Steve is right, anything 10 years or older can have floor issues, if moisture has occurred. The problem are windows, seals, and gaskets (not to mention plumbing leaks) which introduce moisture to areas which were not designed for it.

Kind of like the achilles heel of Airstreams.

The reason it's even an issue is that Airstreams, because of their aluminum shell, are one of the few trailers still in heavy use (i.e. not scrapped) after 10-15 years. And the 3rd or 4th owner isn't usually as concerned as protecting his/her investment (which isn't near as much as the the original purchaser), and probably is unaware of the damage which is occurring, or already occurred.

While Airstream restoration is a definite character building experience, I'm pretty sure there are more affordable ways of building character. (At 42, I'm physically beginning to question my budget for "character building" projects. Eight children, two pizza shops, and a new franchising program have just about done me in!)

I've said it before, and believe it is mostly true.

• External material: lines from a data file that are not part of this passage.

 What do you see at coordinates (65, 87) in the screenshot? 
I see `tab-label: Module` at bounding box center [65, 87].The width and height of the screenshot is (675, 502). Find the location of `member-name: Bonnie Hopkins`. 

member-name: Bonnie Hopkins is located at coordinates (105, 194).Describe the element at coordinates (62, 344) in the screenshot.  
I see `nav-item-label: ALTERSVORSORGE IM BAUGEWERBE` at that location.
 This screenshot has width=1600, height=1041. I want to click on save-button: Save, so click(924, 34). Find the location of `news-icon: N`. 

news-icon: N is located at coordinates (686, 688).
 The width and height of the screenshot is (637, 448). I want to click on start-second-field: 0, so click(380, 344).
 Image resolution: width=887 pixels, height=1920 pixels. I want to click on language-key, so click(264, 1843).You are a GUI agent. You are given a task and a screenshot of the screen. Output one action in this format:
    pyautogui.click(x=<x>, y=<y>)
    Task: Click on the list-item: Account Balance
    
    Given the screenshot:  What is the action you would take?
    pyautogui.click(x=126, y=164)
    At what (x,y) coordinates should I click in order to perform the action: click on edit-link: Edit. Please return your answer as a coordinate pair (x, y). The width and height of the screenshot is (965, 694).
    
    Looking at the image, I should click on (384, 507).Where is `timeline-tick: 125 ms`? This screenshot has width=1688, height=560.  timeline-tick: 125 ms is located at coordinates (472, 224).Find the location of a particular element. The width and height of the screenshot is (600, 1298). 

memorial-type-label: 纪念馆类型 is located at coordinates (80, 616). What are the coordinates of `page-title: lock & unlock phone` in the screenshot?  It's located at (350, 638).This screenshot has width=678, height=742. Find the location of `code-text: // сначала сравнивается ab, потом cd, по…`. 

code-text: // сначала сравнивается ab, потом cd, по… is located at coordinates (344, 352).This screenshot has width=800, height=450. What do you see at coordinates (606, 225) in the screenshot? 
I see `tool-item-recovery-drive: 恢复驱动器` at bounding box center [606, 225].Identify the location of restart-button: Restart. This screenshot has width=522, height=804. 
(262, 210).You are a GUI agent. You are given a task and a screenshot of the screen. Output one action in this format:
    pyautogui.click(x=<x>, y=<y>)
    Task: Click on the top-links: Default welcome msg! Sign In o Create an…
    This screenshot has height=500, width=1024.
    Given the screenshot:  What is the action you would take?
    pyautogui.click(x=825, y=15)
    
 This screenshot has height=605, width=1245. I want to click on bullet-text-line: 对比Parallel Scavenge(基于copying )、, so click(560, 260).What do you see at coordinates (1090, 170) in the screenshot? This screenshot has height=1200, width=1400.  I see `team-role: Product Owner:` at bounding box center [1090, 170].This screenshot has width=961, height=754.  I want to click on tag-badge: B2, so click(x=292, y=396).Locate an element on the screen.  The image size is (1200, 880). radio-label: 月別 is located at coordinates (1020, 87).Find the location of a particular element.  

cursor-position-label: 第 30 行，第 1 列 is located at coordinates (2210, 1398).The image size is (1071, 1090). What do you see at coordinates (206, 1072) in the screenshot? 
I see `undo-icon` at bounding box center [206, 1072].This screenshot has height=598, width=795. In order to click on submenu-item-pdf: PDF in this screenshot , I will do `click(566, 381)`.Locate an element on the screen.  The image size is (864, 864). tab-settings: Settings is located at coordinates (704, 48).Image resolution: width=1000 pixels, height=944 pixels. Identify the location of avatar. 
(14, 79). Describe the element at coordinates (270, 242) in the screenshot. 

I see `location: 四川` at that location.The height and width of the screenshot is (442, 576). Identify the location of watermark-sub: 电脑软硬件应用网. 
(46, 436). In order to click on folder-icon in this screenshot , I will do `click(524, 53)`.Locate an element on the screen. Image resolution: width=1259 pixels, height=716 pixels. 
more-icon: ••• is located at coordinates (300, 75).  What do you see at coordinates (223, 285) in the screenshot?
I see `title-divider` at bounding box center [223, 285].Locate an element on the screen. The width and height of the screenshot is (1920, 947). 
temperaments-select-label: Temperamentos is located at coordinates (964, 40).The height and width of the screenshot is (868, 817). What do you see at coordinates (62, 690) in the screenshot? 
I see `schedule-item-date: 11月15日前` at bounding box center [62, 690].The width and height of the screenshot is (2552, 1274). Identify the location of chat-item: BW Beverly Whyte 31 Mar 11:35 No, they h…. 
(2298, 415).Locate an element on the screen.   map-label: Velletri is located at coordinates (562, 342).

No one really gets the Airstream they want for less than $10K. (I've got less than that in my Sovereign, even with all new appliances, axles, rubber, etc., but if you count my labor hours, I've well exceeded that number.)

And while I can make more money (I think), I cannot make more time. And there's nothing worse than getting waist deep into a project and realizing you'll be way over your head before you're through!